(Dataset begins)

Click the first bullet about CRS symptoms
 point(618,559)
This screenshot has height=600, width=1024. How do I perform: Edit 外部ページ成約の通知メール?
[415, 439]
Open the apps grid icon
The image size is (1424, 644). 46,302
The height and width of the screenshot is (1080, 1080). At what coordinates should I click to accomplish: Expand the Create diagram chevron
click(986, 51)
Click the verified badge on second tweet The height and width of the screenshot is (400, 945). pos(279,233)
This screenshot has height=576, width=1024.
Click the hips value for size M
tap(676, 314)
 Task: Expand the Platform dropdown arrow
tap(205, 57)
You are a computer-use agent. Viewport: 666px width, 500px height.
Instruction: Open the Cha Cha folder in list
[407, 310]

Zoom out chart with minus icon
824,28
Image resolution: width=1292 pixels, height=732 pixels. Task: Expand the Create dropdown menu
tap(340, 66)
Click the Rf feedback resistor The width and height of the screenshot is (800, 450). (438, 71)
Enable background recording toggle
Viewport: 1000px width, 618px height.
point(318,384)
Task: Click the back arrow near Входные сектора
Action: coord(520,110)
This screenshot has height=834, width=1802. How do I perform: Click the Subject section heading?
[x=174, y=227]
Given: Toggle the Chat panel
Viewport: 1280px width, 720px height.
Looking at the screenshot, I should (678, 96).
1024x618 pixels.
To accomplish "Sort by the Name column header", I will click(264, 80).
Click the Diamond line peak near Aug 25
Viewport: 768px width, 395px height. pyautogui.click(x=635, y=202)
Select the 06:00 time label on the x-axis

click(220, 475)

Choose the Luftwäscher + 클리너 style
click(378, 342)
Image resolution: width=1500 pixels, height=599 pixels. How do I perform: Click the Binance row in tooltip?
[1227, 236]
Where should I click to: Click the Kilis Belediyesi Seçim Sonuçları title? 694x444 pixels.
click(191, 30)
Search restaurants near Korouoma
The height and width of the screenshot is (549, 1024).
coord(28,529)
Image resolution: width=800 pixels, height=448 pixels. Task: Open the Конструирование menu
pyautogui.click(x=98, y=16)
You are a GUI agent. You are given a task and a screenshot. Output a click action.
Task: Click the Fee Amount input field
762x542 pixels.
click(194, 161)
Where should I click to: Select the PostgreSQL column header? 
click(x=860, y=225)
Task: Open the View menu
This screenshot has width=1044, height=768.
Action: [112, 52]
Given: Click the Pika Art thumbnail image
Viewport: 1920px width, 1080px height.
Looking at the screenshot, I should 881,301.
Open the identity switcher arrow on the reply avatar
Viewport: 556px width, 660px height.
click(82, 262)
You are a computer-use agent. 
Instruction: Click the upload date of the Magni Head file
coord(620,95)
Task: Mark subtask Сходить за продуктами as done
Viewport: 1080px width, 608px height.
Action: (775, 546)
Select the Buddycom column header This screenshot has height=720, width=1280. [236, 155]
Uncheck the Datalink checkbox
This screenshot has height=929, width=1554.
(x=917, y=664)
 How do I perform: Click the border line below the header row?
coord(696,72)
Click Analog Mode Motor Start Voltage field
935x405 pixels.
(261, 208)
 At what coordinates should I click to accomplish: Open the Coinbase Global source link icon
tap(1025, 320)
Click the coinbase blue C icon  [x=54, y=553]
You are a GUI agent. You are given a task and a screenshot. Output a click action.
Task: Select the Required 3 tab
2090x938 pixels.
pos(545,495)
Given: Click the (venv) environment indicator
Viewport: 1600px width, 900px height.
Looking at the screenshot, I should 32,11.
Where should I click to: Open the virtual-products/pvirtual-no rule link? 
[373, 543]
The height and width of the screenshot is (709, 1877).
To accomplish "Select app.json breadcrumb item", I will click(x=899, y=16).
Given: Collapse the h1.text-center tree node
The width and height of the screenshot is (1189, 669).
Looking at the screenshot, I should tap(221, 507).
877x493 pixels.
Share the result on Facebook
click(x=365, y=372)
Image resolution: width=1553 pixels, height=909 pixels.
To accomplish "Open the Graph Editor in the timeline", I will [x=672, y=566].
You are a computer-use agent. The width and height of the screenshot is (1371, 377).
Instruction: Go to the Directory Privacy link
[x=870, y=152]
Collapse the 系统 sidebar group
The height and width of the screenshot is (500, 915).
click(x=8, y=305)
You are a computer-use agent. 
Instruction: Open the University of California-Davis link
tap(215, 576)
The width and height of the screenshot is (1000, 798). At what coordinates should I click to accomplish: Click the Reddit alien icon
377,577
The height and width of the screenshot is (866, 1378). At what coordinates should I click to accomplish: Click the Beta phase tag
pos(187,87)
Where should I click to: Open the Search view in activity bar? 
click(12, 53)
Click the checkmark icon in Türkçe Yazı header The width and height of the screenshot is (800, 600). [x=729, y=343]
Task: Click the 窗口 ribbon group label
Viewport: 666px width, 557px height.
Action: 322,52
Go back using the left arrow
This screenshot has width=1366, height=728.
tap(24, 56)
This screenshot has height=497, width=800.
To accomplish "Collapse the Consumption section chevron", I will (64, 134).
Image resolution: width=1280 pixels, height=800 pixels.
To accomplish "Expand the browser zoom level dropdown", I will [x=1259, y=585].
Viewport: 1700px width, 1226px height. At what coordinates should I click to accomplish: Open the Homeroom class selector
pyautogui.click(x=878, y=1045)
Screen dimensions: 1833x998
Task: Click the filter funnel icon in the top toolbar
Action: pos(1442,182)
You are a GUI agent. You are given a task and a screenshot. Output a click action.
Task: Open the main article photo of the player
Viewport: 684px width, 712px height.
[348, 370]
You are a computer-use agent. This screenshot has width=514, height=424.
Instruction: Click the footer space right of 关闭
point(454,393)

(Dataset ends)

| Exercise details |
Given the data above, which lines hold the string "will"? Return them.

| Exercise solution |
To accomplish "Sort by the Name column header", I will click(264, 80).
To accomplish "Select app.json breadcrumb item", I will click(x=899, y=16).
To accomplish "Open the Graph Editor in the timeline", I will [x=672, y=566].
To accomplish "Collapse the Consumption section chevron", I will (64, 134).
To accomplish "Expand the browser zoom level dropdown", I will [x=1259, y=585].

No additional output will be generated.